Wir treffen Menschen, die etwas bewegen. Treffpunkt ist ihre Lieblingsecke. Heute: ein Spaziergang mit Franziska Giffey, der designierten Nachfolgerin von Neuköllns Bürgermeister Heinz Buschkowsky.
Unser Spaziergang beginnt in einer Neuköllner Schule, wo sonst. Noch ist Franziska Giffey ja Bildungsstadträtin, auch wenn das kaum noch jemanden interessiert. Kommen Sie mit in den Klassenraum, hat Franziska Giffey am Telefon gesagt, im Gespräch mit den Schülern kriegen Sie gleich mit, was ich über bestimmte Themen denke. Anschließend habe sie dann noch eine Stunde, um ein bisschen zu laufen und alles Weitere zu besprechen. Typisch Giffey, denke ich: pragmatisch und gut organisiert.
Sie hat kaum Zeit, nachdem am vergangenen Dienstag bekannt geworden ist, dass sie schon im April für Heinz Buschkowsky übernehmen soll, der wider Erwarten früher ausscheidet. Insgeheim galt sie schon lange als Nachfolgerin für das Bürgermeisteramt in Neukölln, nun ist es so weit. Neben ihrer täglichen Arbeit muss Giffey jetzt jede Menge Anfragen beantworten, "FAZ", "Süddeutsche", "Zeit" - Neukölln ist deutschlandweit als Bezirk bekannt, in dem Menschen aus der ganzen Welt zu Hause sind. Aber auch als Brennpunkt, weil der bisherige Bürgermeister medienwirksam auf die Probleme in seinem Bezirk aufmerksam gemacht hat, etwa mit dem Buch "Neukölln ist überall".
Brote von MamaWir treffen uns im Oberstufenzentrum Lise-Meitner in Britz. Es ist der letzte Unterrichtstag vor den Winterferien. Die Schüler haben Franziska Giffey eingeladen, um mit ihr über Flüchtlinge und Migration zu diskutieren. Um hier zu sein, hat sie einen anderen Termin abgesagt. Probleme könne man nur lösen, wenn man darüber redet. Immer wieder darüber redet.
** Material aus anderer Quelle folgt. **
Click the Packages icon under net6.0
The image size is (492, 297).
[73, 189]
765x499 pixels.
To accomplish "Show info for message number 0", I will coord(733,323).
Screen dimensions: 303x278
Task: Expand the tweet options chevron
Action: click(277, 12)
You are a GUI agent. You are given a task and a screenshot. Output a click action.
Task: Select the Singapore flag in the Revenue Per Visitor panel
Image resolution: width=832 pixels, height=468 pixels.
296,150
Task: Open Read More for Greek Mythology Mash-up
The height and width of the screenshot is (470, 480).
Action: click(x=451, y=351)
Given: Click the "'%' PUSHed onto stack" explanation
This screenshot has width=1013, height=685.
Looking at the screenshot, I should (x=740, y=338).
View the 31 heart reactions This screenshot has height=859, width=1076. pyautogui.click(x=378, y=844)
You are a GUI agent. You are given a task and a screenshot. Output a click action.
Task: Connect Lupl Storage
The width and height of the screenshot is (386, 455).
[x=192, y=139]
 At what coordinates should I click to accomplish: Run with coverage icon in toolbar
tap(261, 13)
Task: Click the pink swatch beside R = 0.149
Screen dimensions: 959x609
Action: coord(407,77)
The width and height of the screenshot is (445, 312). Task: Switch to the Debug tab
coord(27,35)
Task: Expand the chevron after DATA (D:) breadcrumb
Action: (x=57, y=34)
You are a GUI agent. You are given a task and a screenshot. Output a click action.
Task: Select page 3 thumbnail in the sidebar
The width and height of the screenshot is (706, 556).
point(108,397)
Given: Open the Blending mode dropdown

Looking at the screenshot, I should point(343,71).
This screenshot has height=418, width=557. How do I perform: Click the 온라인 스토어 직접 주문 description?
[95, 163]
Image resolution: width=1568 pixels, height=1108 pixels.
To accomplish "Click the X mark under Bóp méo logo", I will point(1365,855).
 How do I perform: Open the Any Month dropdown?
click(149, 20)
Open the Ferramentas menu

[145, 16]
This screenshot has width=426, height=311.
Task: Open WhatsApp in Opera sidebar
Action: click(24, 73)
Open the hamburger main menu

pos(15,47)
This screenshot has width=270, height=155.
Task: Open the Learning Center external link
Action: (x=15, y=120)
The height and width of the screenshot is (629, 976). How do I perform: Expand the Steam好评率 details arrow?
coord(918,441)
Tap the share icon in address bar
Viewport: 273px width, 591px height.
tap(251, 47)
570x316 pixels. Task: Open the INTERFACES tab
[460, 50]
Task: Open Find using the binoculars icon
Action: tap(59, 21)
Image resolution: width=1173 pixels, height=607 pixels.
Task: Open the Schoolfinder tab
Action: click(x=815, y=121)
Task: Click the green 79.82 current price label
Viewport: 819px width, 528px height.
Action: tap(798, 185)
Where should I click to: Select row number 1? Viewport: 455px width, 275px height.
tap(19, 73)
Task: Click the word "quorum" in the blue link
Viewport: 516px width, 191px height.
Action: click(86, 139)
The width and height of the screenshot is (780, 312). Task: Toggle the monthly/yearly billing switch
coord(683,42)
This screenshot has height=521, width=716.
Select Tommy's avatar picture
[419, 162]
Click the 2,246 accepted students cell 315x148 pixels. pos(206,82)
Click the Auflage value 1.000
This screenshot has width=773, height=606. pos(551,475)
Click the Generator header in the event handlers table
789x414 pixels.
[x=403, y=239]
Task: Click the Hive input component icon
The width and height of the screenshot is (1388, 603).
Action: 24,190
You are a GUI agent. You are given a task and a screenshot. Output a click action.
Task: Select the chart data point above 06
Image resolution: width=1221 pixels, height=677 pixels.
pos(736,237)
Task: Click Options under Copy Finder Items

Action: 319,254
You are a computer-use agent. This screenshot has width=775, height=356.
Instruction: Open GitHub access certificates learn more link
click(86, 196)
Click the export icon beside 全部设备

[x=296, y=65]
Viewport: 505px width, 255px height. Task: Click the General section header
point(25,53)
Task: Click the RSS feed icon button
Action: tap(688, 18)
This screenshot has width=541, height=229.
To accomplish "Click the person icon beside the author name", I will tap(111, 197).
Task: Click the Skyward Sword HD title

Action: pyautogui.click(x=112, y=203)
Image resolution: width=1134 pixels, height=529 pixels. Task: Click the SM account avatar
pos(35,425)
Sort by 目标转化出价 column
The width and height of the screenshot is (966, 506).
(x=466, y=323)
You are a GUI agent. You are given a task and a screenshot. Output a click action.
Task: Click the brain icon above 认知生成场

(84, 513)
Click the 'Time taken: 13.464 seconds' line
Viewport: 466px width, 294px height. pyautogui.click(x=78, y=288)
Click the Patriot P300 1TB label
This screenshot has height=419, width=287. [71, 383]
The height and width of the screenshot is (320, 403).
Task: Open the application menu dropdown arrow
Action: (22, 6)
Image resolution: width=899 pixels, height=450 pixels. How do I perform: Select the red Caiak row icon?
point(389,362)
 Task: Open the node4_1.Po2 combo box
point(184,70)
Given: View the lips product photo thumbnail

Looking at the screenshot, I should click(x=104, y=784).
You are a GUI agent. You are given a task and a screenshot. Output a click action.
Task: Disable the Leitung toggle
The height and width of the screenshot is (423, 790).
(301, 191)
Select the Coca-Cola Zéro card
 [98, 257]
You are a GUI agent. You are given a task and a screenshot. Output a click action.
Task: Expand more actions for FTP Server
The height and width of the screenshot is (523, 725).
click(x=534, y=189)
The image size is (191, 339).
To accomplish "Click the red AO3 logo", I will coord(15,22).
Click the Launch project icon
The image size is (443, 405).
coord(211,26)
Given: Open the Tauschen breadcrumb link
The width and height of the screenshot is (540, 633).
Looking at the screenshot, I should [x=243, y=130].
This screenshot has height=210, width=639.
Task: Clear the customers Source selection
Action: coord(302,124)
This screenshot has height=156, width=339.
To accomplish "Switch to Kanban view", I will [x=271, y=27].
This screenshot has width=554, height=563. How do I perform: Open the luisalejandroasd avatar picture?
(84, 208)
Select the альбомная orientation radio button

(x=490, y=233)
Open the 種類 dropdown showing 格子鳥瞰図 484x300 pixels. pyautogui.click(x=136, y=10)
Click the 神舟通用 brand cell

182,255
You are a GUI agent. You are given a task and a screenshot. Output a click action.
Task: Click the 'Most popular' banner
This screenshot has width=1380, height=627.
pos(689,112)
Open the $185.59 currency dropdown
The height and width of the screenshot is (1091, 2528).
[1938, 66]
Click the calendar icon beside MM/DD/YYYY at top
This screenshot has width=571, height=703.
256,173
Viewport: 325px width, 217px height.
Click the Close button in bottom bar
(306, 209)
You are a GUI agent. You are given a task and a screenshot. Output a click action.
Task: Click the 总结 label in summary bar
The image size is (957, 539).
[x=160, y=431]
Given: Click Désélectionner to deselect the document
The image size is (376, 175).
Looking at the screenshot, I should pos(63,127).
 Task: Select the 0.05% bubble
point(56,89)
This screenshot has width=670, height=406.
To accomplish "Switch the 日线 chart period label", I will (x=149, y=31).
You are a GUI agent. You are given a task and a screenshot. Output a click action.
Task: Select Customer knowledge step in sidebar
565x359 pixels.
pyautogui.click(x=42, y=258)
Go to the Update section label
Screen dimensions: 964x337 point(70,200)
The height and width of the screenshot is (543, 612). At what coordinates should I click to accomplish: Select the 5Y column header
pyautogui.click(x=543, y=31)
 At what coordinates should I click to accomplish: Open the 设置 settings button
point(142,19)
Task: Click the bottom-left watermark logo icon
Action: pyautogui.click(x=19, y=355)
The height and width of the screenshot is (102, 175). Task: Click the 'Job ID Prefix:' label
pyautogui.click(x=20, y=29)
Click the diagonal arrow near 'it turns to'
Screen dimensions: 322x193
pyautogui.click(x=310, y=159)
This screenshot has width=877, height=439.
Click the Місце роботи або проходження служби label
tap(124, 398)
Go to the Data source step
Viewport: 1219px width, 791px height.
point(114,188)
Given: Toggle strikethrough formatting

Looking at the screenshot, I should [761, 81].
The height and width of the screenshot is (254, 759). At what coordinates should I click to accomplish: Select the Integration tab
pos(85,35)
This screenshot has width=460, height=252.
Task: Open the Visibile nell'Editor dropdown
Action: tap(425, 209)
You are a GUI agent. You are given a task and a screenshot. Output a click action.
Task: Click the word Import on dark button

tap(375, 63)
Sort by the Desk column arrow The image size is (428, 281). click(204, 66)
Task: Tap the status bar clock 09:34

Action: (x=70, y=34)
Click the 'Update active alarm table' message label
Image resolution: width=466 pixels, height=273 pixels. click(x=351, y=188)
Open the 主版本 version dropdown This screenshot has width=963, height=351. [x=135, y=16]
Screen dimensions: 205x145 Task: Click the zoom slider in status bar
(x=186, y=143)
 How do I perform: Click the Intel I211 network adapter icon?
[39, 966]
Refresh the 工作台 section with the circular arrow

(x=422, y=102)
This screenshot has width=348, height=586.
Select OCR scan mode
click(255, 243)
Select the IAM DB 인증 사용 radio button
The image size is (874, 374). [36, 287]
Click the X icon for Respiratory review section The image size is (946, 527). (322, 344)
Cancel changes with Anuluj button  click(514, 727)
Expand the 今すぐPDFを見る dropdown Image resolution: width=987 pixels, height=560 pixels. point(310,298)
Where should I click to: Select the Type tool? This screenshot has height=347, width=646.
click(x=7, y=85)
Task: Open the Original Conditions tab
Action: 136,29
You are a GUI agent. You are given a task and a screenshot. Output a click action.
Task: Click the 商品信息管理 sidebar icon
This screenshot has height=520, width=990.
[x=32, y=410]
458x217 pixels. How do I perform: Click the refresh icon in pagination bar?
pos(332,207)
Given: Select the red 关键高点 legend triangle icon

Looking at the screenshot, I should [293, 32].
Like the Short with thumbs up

Franziska Giffey trägt an diesem Vormittag einen dunkelblauen Blazer und ein buntes Seidentüchlein, die blonden Haare hat sie hochgesteckt. Sie wirkt wach und freundlich, will mitreißen, wie immer, wenn sie öffentlich auftritt. Von Stress keine Spur.
Dabei hat ihr Tag viel zu spät angefangen, sie hat verschlafen. Kurz nach 8 Uhr hat ihr fünfjähriger Sohn sie geweckt und gefragt, wie viele Millionen Stunden sie eigentlich noch schlafen wolle. Giffey lacht, als sie das erzählt, sie spricht gern von ihrem Sohn. Ihr Wecker klingelt sonst jedenfalls immer um 6 Uhr, weil sie wenigstens morgens Zeit haben will für ihn. Sie liest ihm vor, sie frühstücken zusammen, dann bringt sie ihn in die Kita. Abholen muss ihn meist ihr Mann. "Heute war zum Glück meine Mutter da, weil der Kleine krank ist und nicht in die Kita kann", sagt Giffey. Nur deshalb war sie pünktlich. Sogar Brote habe sie heute dabei, Stullen von Mama.
Die Butterbrote sind ein Sinnbild für die Rolle ihrer Eltern in Franziska Giffeys Leben. Oft kommen sie mit dem Regionalzug nach Berlin gefahren, um sich um den Enkelsohn zu kümmern. Ohne die beiden würden sie und ihr Mann es nicht schaffen, dieses Leben zu führen. Beide sind voll berufstätig. Giffey ist 36 Jahre alt, sie ist Verwaltungswirtin samt Promotion und seit fast fünf Jahren Bildungsstadträtin von Neukölln. Ihr Mann ist Veterinärmediziner, er arbeitet beim Landesamt für Gesundheit und Soziales.